I do believe that home isn’t where you live, but where you are safe. Sometimes we find a home in another person. Sometimes a place. There are a few times in my life I have felt at “home.” A few when it was a person who made me feel like I was home. And a few where it was a place. Right now, I feel very much like I am drifting, but the idea of living how L and W do…it’s not romantic. It feels desperate. They are surviving. Blown about by every wind. Connecting the dots between parking lots and pharmacies. No family to call to post bail. Nobody to even turn on the generator on a night below freezing. Having to write down your favorite songs because otherwise you didn’t know them. Writing down your spouse’s name and date of birth so you know it for the next time you have to see him in jail.

As Penny begged for pets from this stranger in the house, L told me about a cat they had for a while. How they got it a litter box and a bed and how W didn’t like it sitting in his chair. She said one day the cat just never came back. She couldn’t remember what she had named it.

As much as I would like to see the country and travel around in a van, I wouldn’t want to live like that. I guess there is a difference between living in a van for adventure, and living in one because you are aimless. All who wander aren’t lost. But some are lost. Some live on the fringe, because polite society has branded them, they have worn too many orange pajamas and been told when to eat, when to move, when to sleep, when to shit. They drift because they are tired of being told what to do. But they don’t even know what comes next. It’s just running until you can’t run anymore.
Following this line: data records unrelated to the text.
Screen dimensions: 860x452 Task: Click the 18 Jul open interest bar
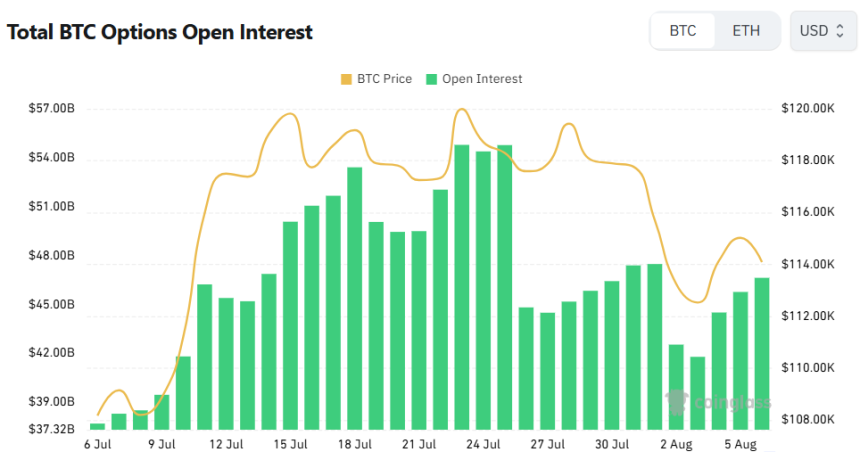coord(355,299)
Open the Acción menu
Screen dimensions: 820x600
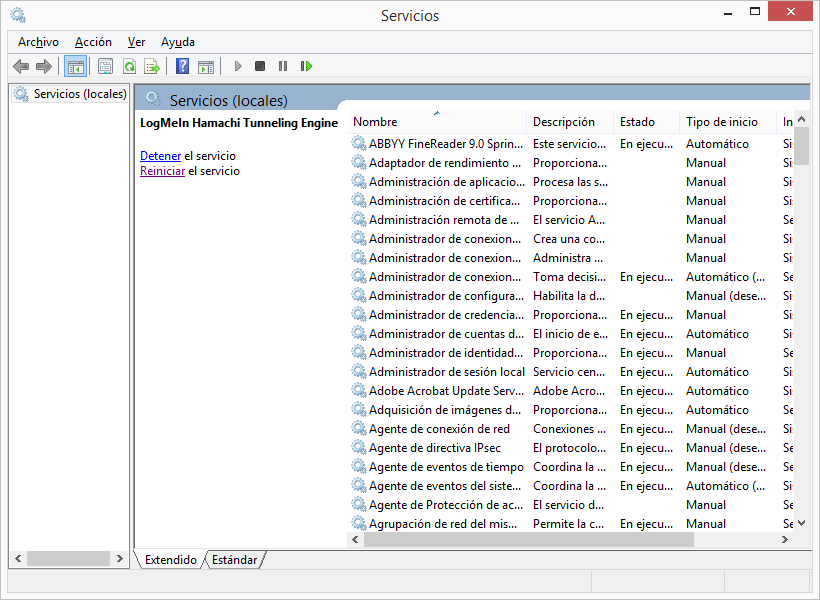[93, 42]
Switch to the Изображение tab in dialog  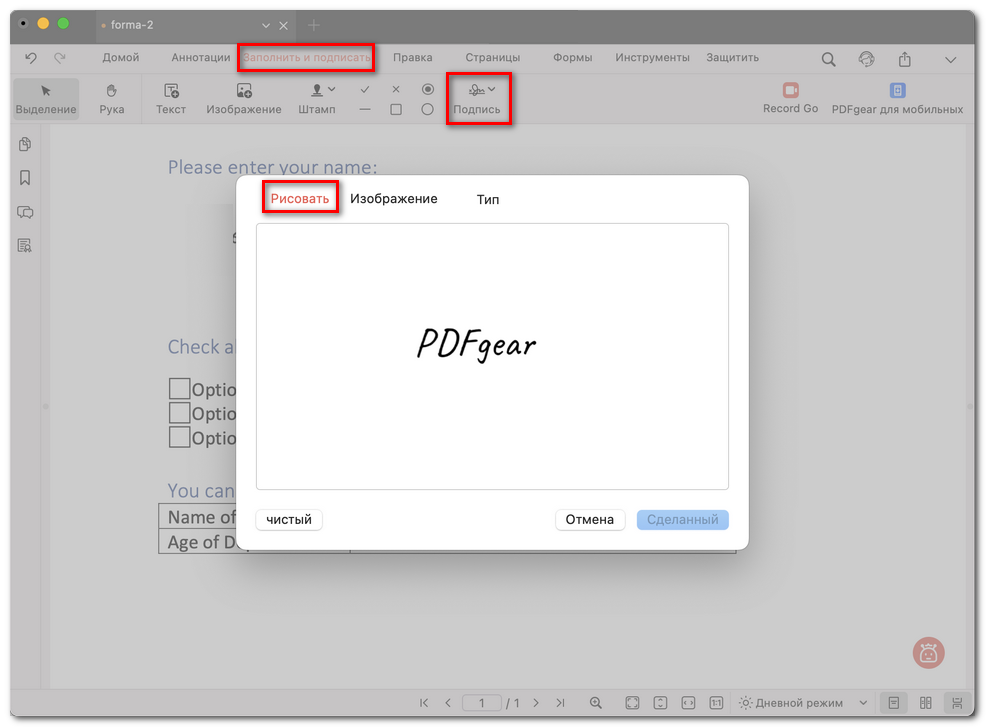(x=393, y=199)
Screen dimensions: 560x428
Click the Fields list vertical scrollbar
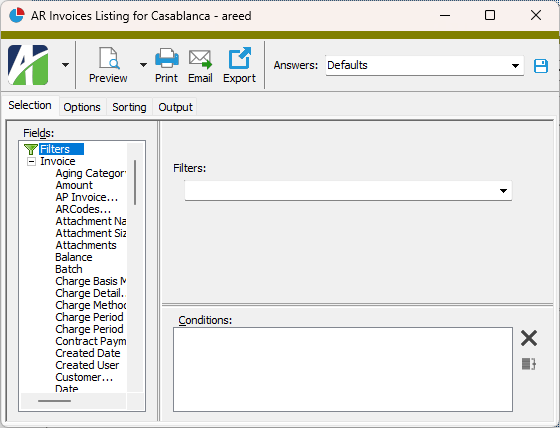click(x=135, y=182)
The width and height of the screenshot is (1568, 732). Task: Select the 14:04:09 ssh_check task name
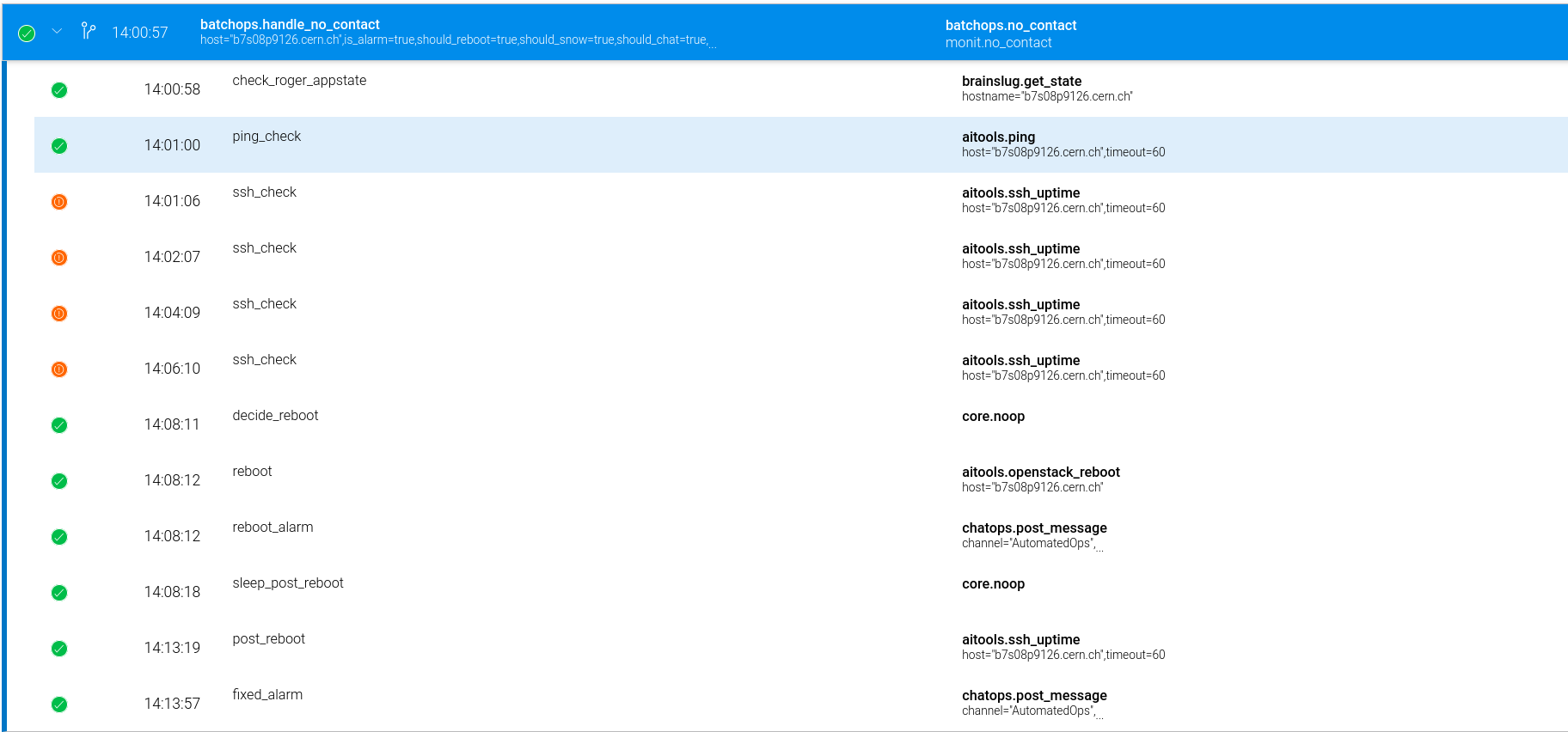(x=264, y=304)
Before going, L asked if she could have a hug. I gave her one. She said she figured I would either help her out or send her away to the cold. She said I was a good person, that I was kind. I told her I’m trying. L finally left and I watched as she veered away from the straight line to the courthouse and the jail, back to the camper. I’ve looked outside a few times tonight. There are no lights on. No signs of life.

The reason I say “I’m trying” is because the whole time I wasn’t comfortable having a stranger with problems like this in my house. Wondering the whole time if they are casing my house to rob it later. I didn’t feel like a gracious host to angels in disguise, but more someone who offered tea and a place to sit in front of the fire to someone because I didn’t want to be the reason she froze to death. I can’t say that is really a “good person” kind of thing to do.

There are times I try to do things a good person would do, and there are times I would rather shut myself away from everyone because people only bring pain. They only take. They just use you. Sometimes it feels lonely to try to give back. You keep asking yourself “What’s the catch?”

I didn’t get a lot of writing done, but I guess today gave me a lot to think about.